◆ **Aim of the task**:
Would you transcribe all of the data exactly, down to the last character?
▼
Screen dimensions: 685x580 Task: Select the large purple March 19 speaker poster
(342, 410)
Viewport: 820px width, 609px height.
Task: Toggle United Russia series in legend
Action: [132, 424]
▲
◆ **Solution below**:
Screen dimensions: 685x580 Task: Select the large purple March 19 speaker poster
(342, 410)
Viewport: 820px width, 609px height.
Task: Toggle United Russia series in legend
Action: [132, 424]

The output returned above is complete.